Pour répondre à ces évolutions, le Centre de langues place l’étudiant au cœur de son approche. « Nous partons de ses besoins, de son contexte et de ses objectifs. Tout doit être porteur de sens et authentique », explique Natassia Schutz. Concrètement, cela se traduit par des cours adaptés aux réalités académiques et professionnelles de chaque discipline. En Faculté des sciences, les étudiants sont initiés dès la première année à la lecture d’articles, à la rédaction et à la présentation scientifique en anglais. En Faculté Économie Management Communication sciencesPo (EMCP), ils apprennent à rédiger un CV en néerlandais et s’entraînent lors de simulations d’entretien d’embauche. « Nous allons bien au-delà des listes de vocabulaire et de la grammaire et nous utilisons la langue étrangère comme un outil pour atteindre un objectif bien précis. »

« Nous nous décrivons souvent comme des couteaux suisses : en fonction du contexte, du cours ou des étudiants, nous sortons le bon outil », explique la directrice. L’équipe réfléchit collectivement à ses axes stratégiques, mais surtout, elle travaille en étroite collaboration avec les professeurs de chaque domaine. Cette co-construction permet d’ancrer les cours de langues dans des situations concrètes et pertinentes. « La collaboration interdisciplinaire est essentielle. Pour concevoir nos cours, nous sommes régulièrement en contact avec les professeurs des Facultés, cela nous permet de donner apprentissages sur mesure, qui allient apprentissage linguistique et application directe dans le domaine étudié », ajoute Natassia Schutz.

Un cours de spécialité en anglais  

Au Département de médecine vétérinaire, l’anglais n’est plus enseigné comme une matière séparée, mais directement intégré à un cours de spécialité grâce au dispositif EMILE (Enseignement de Matière par l’Intégration d’une Langue Étrangère).
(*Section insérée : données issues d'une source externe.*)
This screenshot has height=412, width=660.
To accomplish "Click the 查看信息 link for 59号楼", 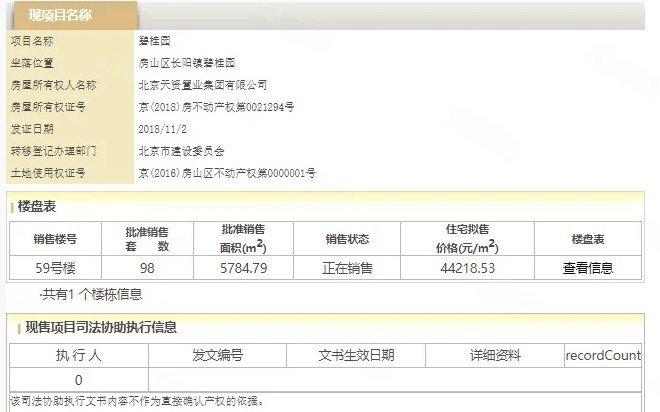I will (587, 268).
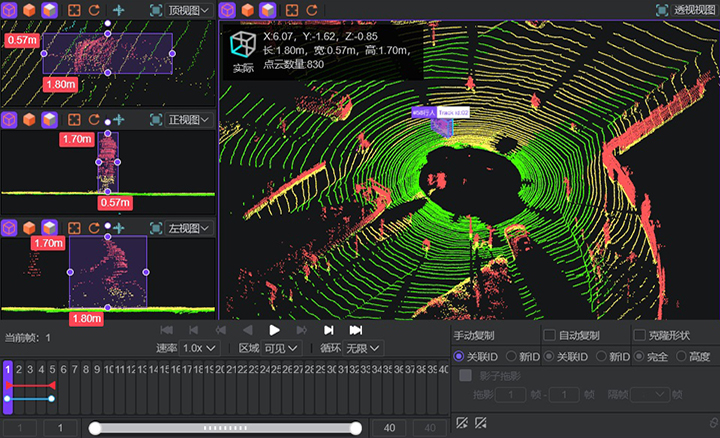
Task: Open the 顶视图 view selector
Action: point(188,10)
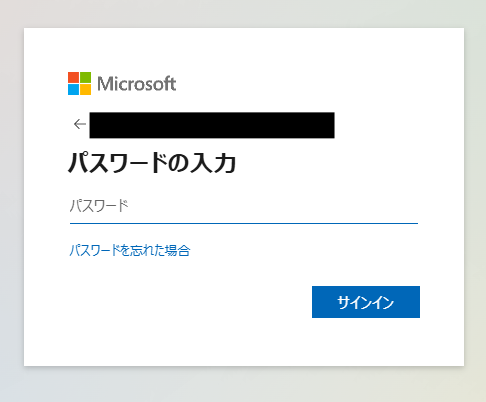Open the パスワードを忘れた場合 link
The width and height of the screenshot is (486, 402).
tap(130, 250)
Le principe est simple : « Nous utilisons l’anglais pour enseigner une discipline, afin de combiner l’apprentissage de la matière et le développement des compétences linguistiques dans un contexte concret et motivant pour l’apprenant », explique Hélène Bouchat, enseignante en langues. « Ce dispositif repose sur trois principes : motiver les étudiants en donnant du sens à l’apprentissage de la langue, favoriser une exposition intensive à l’anglais et associer un spécialiste disciplinaire et une spécialiste linguiste pour intégrer contenu et langue de manière équilibrée », complète-t-elle.

Ainsi, le cours d’ethnographie animale a été fusionné à celui d’anglais, pour n’en faire qu’un seul. Concrètement, Benoît Muylkens et Marlies Dauwen, professeurs d’ethnographie animale, assurent l’enseignement de la matière, tandis qu’Hélène Bouchat intervient régulièrement pour attirer l’attention sur des points linguistiques précis, comme du vocabulaire technique, des faux amis ou encore des structures grammaticales utiles. « Je veux être sûre que les étudiants comprennent bien, car leur réussite du cours passe aussi par la maîtrise de l’anglais. » Pour ceux qui rencontrent davantage de difficultés, des séances de remédiation sont organisées.

« Le résultat est très positif, les étudiants sont plus motivés et comprennent mieux l’utilité de l’anglais dans leur futur métier, cela donne du sens aux apprentissages », se réjouit Hélène Bouchat. « Nous savons aussi que les vétérinaires seront amenés à lire de la littérature scientifique en anglais. Les préparer dès le premier bloc est donc indispensable. »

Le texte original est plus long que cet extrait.